O economista voltou a reforçar: o governo dos EUA não se importa nem com os trabalhadores nem com o povo. “E assim eles se recusaram a impor regulação a fim de assegurar que os trabalhadores tivessem direito a equipamentos de proteção individual, a máscara necessária, luvas. Os trabalhadores na linha de frente tinham de ir ao trabalho sem proteção. Mesmo prestando serviços essenciais.”

Economia verde contra a desigualdade

Joseph Stiglitz avalia que a Covid-19 deve levar à reestruturação da economia. E para um modelo que terá de ser universal. “Reconstruir melhor, de maneira mais verde, com base em conhecimento”, explica. “Vimos um grande crescimento da desigualdade em vários setores. O vírus impacta mais quem tem piores condições de vida. Exacerba as disparidades de renda. Nos EUA há grande desigualdade no acesso à saúde, já que não se vê isso como um direito humano. A covid-19 expôs as fraquezas da nossa sociedade, da nossa economia, o excesso de desigualdade. E a falta de resiliência do setor privado que não conseguiu produzir coisas simples como máscaras, luvas, testes”, critica.

Desigualdade e futuro

A recuperação, deixa claro o professor, será difícil. “Mas a economia verde e com base em conhecimento pode ser altamente eficaz. São projetos que requerem mão de obra, aumentando a criação de empregos, e isso ajudaria a lidar com o problema da desigualdade. Ao contrário do que temos hoje, com a redução dos salários.”

Com a pandemia, avalia o economista, vimos que muitos aspectos do nosso sistema não funcionam. “Estamos sendo confrontados com essa nova realidade. Esse processo de mudança de mentalidade parece estar em andamento, já. Claro que vai levar muito tempo. Algumas pessoas querem continuar se beneficiando do antigo regime. Mas os números mostram que precisamos de mudança”, diz. “No livro que lancei, falo da opinião dos jovens que estão muito mais alinhados com uma agenda progressista, de um capitalismo ético.
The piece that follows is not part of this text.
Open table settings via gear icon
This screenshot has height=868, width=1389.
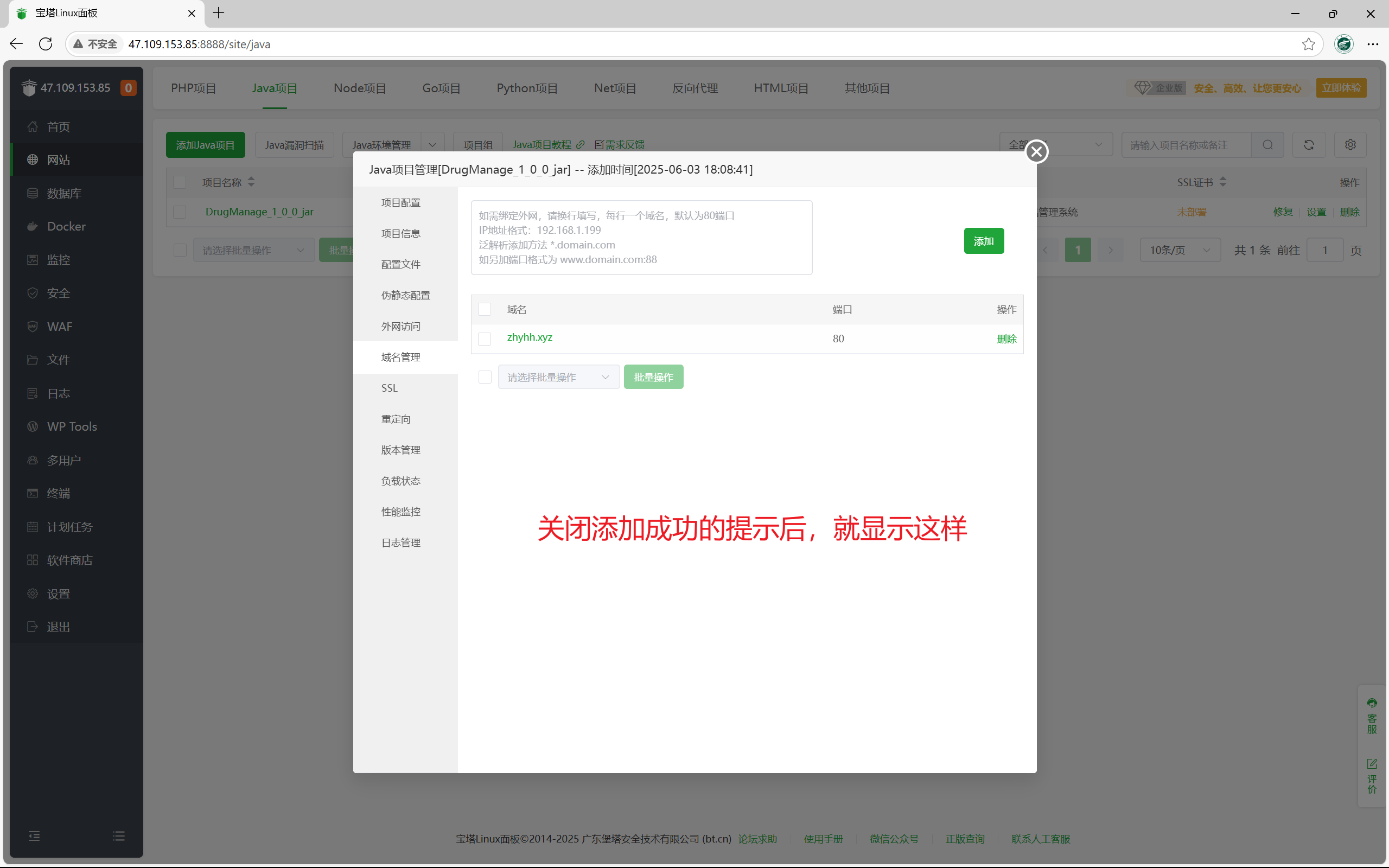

Há necessidade de mudanças de regras que regem nossa economia. Ideias que faziam sentido há 50 anos não fazem mais. Aprendemos que a maximização dos lucros dos acionistas é errada. O capitalismo dos acionistas não maximiza o bem-estar da sociedade. Precisamos de regulamentações que alterem regras do setor financeiro.”

Ele fala em leis que protejam contra novos monopólios e abusos. “Sou otimista, acredito que seremos capazes de adotar regulações e leis de concorrência que vão possibilizar uma economia mais competitiva, mais dinâmica, que vai crescer mais rápido, mais justa, e com mais igualdade.”

Quem é

Joseph Stiglitz atua na Universidade de Columbia e é economista-chefe do Instituto Roosevelt. Cargo que exerceu também no Banco Mundial entre 1996 e 1999. Conhecido por seu trabalho sobre distribuição de renda, risco, governança corporativa, políticas públicas, macroeconomia e globalização, é autor de muitos livros. Sua obra mais recente é People, Power and Profits: Progressive Capitalism for an Age of Discontent (Povo, Poder e Lucros: Capitalismo Progressista para uma Era de Insatisfação, em tradução livre).